Pour la foire du jeudi, dans les jardins de l’Alameda, on les voit arriver de leurs petites aldeas [5], toutes blanches, toutes ramassées sur les longues pentes humides, contre les bois de chênes et de pins. Ils tirent derrière eux une vache rousse, ou bien un couple de bœufs, ou trébuchent à suivre deux ou trois pores grognants liés par une patte. Quelques-uns, qui viennent sans rien qu’un peu d’argent sans doute au fond de leur poche montent de petits chevaux sans selle, habillés seulement d’une belle couverture éclatante à dessins jaunes sur un fond de larges rayures vertes, rouges et bleues.

Jeunes ou vieilles, les femmes, sur leurs tresses pendantes, portent un fichu clair orné de fleurs imprimées. Les hommes sont habillés de sombre velours, à côtes épaisses. Quelques-uns arborent encore le gilet galicien, de drap rouge, galonné et brodé comme le gilet breton. Ainsi, dès huit heures, par les routes et les ruedas commencent-ils d’arriver, lentement... Et sans plus se presser vont les retardataires que l’on croise encore à midi. On dirait que le tiède et paisible climat impose à tous les gestes sa modération ; ce n’est pas ici l’Espagne du soleil et des mules forcenées : c’est celle des pluies fréquentes et des tranquilles chars à bœufs.

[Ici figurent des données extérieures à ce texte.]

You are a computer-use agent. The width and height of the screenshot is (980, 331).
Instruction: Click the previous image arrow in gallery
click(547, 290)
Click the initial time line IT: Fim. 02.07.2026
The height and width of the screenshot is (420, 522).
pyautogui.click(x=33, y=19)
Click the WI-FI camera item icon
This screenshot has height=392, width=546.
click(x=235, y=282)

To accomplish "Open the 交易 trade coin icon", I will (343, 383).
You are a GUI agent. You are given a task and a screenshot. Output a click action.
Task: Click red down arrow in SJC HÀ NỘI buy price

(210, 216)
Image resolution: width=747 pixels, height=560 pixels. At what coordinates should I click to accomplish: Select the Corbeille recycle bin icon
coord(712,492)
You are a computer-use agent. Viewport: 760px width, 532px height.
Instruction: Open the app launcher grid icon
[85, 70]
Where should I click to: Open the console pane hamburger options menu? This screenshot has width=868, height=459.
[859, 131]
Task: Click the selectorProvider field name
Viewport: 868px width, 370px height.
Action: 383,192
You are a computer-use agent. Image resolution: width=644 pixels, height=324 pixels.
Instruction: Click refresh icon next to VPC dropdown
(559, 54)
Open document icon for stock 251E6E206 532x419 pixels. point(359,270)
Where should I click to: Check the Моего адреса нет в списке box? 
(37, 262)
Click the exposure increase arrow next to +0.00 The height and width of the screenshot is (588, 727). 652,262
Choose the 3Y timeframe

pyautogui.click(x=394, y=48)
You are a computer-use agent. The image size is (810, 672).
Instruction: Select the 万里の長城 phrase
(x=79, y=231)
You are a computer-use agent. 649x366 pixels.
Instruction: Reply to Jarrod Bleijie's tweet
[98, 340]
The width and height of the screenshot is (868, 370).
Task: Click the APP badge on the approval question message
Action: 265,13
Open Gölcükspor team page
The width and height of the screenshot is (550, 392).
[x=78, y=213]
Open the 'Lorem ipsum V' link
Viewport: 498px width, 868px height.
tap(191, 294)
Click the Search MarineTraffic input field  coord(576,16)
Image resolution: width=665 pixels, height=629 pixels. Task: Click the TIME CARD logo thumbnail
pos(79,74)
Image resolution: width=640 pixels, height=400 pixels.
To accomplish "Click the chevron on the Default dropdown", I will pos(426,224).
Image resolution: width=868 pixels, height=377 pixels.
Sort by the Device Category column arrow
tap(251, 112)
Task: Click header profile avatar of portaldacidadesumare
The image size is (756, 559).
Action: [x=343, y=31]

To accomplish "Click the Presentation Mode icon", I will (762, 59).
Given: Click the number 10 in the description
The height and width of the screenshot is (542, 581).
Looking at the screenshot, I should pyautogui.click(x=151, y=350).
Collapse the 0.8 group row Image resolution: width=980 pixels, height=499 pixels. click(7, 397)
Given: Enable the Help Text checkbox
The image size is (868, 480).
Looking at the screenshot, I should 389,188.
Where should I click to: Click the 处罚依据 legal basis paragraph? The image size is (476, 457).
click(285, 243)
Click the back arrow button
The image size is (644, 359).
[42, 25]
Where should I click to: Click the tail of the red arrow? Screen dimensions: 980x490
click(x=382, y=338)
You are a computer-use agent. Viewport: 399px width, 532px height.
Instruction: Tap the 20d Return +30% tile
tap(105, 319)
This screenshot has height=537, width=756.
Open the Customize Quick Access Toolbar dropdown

Ils sont roux, ces grands bœufs, il est roux, absolument et uniformément roux, tout le bétail vacuno qu’on achète et qu’on vend à cette foire du jeudi. Cela fait, quand le temps est beau, sous les arbres de l’Alameda, un grouillement extraordinaire et de la plus intense lumière. On dirait le soleil lui-même, croulant à travers les feuilles, qui s’est abattu là par grands blocs de rayons vivants et chauds. Vers une heure après-midi, les bêtes dans le jardin restent à la garde de quelques enfants et toute la masse des rustiques se répand à travers la ville.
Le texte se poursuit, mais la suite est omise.